◆ **RECORD EXTRACTS**
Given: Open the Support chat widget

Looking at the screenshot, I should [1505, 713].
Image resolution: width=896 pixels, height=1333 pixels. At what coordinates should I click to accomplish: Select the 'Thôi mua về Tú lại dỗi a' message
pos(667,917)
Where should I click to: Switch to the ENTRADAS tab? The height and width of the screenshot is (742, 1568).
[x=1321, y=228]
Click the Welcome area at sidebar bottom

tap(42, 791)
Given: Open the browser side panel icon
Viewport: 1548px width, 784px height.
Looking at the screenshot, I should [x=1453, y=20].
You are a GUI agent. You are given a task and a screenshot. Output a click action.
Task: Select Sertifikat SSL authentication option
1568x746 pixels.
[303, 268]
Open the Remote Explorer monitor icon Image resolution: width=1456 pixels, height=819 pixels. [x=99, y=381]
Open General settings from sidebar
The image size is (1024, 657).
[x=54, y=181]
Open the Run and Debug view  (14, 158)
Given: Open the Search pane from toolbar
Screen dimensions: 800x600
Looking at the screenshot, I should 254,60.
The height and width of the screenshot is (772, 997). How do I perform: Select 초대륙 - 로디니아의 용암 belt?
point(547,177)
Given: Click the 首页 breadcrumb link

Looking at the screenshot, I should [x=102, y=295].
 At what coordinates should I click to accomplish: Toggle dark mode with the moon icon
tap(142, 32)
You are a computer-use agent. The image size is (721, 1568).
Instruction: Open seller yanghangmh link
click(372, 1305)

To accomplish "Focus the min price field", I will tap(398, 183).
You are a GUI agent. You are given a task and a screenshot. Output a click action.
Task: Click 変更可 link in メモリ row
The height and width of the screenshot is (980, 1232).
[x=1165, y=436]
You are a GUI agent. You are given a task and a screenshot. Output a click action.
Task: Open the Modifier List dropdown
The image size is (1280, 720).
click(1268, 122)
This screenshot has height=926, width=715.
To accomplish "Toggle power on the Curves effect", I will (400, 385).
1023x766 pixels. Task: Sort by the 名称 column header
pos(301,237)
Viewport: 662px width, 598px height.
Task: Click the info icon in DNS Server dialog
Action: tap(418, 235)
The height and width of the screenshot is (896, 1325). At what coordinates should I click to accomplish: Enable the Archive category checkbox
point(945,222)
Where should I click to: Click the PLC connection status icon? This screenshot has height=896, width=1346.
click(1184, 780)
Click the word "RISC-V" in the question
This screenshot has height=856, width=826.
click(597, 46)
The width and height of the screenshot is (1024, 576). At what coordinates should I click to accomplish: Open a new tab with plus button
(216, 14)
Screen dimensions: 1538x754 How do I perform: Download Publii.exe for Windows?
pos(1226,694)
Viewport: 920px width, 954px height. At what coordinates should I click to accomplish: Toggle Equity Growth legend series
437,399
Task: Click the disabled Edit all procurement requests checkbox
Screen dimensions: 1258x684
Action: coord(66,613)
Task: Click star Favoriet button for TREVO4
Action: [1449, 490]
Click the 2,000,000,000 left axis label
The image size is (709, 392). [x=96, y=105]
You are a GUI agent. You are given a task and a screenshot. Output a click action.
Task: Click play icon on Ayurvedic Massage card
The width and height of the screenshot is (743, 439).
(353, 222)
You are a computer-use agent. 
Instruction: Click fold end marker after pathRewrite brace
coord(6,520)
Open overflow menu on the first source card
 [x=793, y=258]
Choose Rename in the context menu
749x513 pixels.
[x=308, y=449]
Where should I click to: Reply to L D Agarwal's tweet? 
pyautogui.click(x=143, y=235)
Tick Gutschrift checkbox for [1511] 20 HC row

◆ **PROBLEM TO SOLVE**
Turn the entries into a two-column CSV with the header instruction,response, one row per entry. Begin at the line that has "Open the Run" and stop after the line that has "Looking at the screenshot, I should [x=102, y=295].". Put each entry's text under instruction and its answer under response, each in one quoted field with line breaks replaced by spaces.

◆ **EXERCISE ANSWER**
instruction,response
"Open the Run and Debug view","(14, 158)"
"Given: Open the Search pane from toolbar Screen dimensions: 800x600","Looking at the screenshot, I should 254,60."
"The height and width of the screenshot is (772, 997). How do I perform: Select 초대륙 - 로디니아의 용암 belt?","point(547,177)"
"Given: Click the 首页 breadcrumb link","Looking at the screenshot, I should [x=102, y=295]."